Kunjungan rombongan Astra Daihatsu Motor (ADM) ke Jepang, dimanfaatkan juga buat menjajal langsung fitur canggih di mobil kei-car mereka Tanto.
Iya mobil mungil yang populer tersebut, baru saja mendapat pembaruan dengan disematkannya platform Daihatsu New Generation Architecture (DNGA), di mana ini menjadi yang pertama kalinya.
Selain keunikan bentuknya, yang juga mencuri perhatian adalah paket fitur smart assist yang disematkan. Mulai dari adaptive cruise control, lane keep, smart panorama parking assist, panorama monitor, side view light, dan mis-pedal operation control.

“Fitur ini bisa dikatakan pertama kalinya disematkan pada segmen kei car. Kami yang memulainya di segmen itu,” ucap Coordinator, Marketing and Sales Promotion Department, Overseas Business Management Daihatsu Motor Corporation (DMC), Makoto Arisato, Jumat (26/10).

Namun yang menjadi perhatian redaksi kumparan, adalah dua fitur yang paling mungkin bisa diaplikasikan di Indonesia, smart panorama parking assist dan mis-pedal operation control.

Parking assist

Kalau dideskripsikan singkat, fitur ini punya kemampuan untuk membantu sopir memarkirkan mobil.
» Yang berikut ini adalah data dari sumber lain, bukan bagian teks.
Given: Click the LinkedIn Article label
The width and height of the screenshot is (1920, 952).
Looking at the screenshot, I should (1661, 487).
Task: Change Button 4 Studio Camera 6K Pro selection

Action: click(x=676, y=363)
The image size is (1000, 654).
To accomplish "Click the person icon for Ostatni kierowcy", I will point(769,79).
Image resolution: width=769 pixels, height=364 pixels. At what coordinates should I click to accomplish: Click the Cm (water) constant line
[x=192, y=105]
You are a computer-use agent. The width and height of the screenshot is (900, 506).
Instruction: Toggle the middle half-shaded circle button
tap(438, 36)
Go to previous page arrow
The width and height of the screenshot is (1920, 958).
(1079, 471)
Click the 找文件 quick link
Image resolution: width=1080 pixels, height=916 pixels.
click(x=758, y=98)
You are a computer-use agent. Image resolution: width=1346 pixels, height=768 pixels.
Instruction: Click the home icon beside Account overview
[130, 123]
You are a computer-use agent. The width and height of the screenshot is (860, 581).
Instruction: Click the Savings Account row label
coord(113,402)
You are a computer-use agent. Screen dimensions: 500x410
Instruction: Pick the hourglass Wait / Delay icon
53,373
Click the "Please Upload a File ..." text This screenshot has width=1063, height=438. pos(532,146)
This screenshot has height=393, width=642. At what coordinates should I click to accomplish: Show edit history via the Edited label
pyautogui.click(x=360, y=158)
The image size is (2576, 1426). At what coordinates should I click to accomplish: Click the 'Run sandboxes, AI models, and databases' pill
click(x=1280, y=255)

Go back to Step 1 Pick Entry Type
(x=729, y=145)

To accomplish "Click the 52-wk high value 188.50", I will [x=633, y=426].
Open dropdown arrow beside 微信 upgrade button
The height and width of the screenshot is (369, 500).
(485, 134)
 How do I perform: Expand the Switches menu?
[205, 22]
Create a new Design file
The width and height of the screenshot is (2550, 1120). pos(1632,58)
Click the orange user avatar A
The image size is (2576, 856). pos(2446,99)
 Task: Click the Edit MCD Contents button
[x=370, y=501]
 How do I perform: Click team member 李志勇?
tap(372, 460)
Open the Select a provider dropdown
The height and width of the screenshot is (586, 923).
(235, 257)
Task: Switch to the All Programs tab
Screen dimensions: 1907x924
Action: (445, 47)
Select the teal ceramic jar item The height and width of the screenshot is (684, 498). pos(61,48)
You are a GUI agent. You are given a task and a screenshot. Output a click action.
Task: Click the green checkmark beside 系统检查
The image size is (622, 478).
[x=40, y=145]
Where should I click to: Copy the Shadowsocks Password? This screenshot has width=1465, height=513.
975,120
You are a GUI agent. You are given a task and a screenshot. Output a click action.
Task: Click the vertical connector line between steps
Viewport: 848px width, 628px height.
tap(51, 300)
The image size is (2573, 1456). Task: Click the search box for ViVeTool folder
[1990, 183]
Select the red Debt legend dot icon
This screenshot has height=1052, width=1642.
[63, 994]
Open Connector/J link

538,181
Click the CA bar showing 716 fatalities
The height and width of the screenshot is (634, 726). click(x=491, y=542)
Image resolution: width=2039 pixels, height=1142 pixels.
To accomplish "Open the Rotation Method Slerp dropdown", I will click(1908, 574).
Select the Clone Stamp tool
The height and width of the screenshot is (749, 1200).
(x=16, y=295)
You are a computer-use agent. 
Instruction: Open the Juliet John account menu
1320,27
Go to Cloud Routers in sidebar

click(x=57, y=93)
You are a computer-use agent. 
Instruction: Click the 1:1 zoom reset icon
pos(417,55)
Jadi pengemudi tak perlu repot menggerakkan tangan untuk mengatur kemudi, hanya tinggal mengontrol pedal rem saja.

Teknologi ini memanfaatkan kamera 360 dan sensor parkir di mobil. Kemudian informasi-informasi yang ditangkap itu, dikirim ke ECU untuk diolah untuk mengoreksi kemudi.

“Memang fitur ini akan mendeteksi bingkai garis putih saat memarkir. Selain itu juga, fitur ini pengoperasian kemudi dengan panduan suara dan kamera,” tuturnya.
Paling tidak, pada beberapa lokasi parkir di Indonesia, umumnya sudah memiliki garis-garis pembatas. Jadi bisa saja fitur ini disematkan di mobil-mobil Daihatsu, mulai dari yang LCGC sampai Xenia dan Terios.

“Iya kami masih mempertimbangkan banyak hal, salah satunya soal harga jual yang lebih tinggi, bila disematkan fitur ini,” ucap Amelia Tjandra, Direktur Marketing PT Astra Daihatsu Motor (ADM).

Mis-Pedal

Nah ini tak dipungkiri bakal berguna buat pasar otomotif dalam negeri. Mengingat sudah banyak kasus kecelakaan mengerikan, lantaran si pengemudi salah menginjak pedal dan terjun dari gedung parkir, untuk mobil bertransmisi matik.

“Jadi fitur ini memang hadir untuk menjawab kejadian-kejadian tersebut. Kalau di Jepang sendiri kesalahan ini biasanya dilakukan oleh orang-orang tua biasanya,” kata Amelia.

Sistem kerjanya memanfaatkan sensor yang ada, hampir serupa dengan konsep parkir otomatis. Mereka mendeteksi keadaaan di samping kanan-kiri, belakang serta depan kendaraan.

“Iya jadi ketika kita mau maju ke depan, eh ternyata salah kita masukkan gigi mundur dan gas diinjak, maka kendaraan tidak akan bisa bergerak,” ungkapnya.